We can apply the Zen debate between sudden and gradual awakening to the question of faith, refuge and salvation. My local vicar in Sussex once told me that there is a difference between salvation and sanctification. Salvation is sudden and occurs the moment you give your life to Jesus. Sanctification is the gradual process that follows. Perhaps the act of faith is necessarily a sudden shift to the objective perspective, whereas the assessment of our faith is part of the gradual subjective process. In this sense, in one moment of pure faith we are already outside samsara. Sure some Pure Land teacher must have said this? And if this moment of pure faith occurs at the point of death, perhaps this means we lock into the objective perspective – forever, or until we freely decide we need to work on our subjective side again.

Your thoughts resonate with some of my recent contemplations. In the film ‘The Meaning of Life’ by Monty Python there is a scene in which a group of corporate executives in the boardroom discuss the meaning of life:

Exec #1: Item six on the agenda: “The Meaning of Life” Now uh, Harry, you’ve had some thoughts on this.

Exec #2: Yeah, I’ve had a team working on this over the past few weeks, and what we’ve come up with can be reduced to two fundamental concepts. One: People aren’t wearing enough hats. Two: Matter is energy. In the universe there are many energy fields which we cannot normally perceive. Some energies have a spiritual source which act upon a person’s soul. However, this “soul” does not exist ab initio as orthodox Christianity teaches; it has to be brought into existence by a process of guided self-observation. However, this is rarely achieved owing to man’s unique ability to be distracted from spiritual matters by everyday trivia.
-=-=-
▶ [Tasks and exercises]:
A) From the passage on faith and salvation, copy the text again word for word, beginning at the words "Exec #1: Item" and stopping after "by everyday trivia.".
B) Please list every religious tradition named in the passage on faith and salvation.
-=-=-
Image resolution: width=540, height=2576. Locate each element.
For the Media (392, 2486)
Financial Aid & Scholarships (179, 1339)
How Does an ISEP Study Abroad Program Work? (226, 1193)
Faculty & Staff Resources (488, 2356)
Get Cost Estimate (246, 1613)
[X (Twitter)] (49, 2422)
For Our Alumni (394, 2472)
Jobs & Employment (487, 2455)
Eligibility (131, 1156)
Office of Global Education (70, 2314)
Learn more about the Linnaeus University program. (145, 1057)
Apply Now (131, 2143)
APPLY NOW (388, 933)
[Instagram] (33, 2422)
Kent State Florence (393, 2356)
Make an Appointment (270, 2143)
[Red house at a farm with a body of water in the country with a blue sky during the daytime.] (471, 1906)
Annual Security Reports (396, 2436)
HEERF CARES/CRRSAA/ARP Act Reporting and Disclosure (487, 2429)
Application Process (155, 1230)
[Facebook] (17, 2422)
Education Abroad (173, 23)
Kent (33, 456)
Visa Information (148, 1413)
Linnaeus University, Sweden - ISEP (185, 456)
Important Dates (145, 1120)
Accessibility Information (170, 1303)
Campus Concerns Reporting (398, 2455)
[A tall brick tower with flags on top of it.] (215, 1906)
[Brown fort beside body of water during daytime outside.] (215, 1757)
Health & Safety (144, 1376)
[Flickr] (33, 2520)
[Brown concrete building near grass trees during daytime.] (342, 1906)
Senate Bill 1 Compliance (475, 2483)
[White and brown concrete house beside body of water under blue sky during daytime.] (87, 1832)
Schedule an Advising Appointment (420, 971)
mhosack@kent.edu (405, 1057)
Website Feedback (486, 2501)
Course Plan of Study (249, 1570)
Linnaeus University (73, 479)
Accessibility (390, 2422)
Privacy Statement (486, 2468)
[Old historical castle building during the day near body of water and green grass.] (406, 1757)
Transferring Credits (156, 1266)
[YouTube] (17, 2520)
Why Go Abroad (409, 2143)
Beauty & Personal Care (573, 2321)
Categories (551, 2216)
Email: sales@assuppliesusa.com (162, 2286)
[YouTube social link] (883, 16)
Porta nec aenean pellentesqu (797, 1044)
-=-=-
▶ [Answers for this exercise]:
A)
Exec #1: Item six on the agenda: “The Meaning of Life” Now uh, Harry, you’ve had some thoughts on this.

Exec #2: Yeah, I’ve had a team working on this over the past few weeks, and what we’ve come up with can be reduced to two fundamental concepts. One: People aren’t wearing enough hats. Two: Matter is energy. In the universe there are many energy fields which we cannot normally perceive. Some energies have a spiritual source which act upon a person’s soul. However, this “soul” does not exist ab initio as orthodox Christianity teaches; it has to be brought into existence by a process of guided self-observation. However, this is rarely achieved owing to man’s unique ability to be distracted from spiritual matters by everyday trivia.

B)
Zen
Pure Land
orthodox Christianity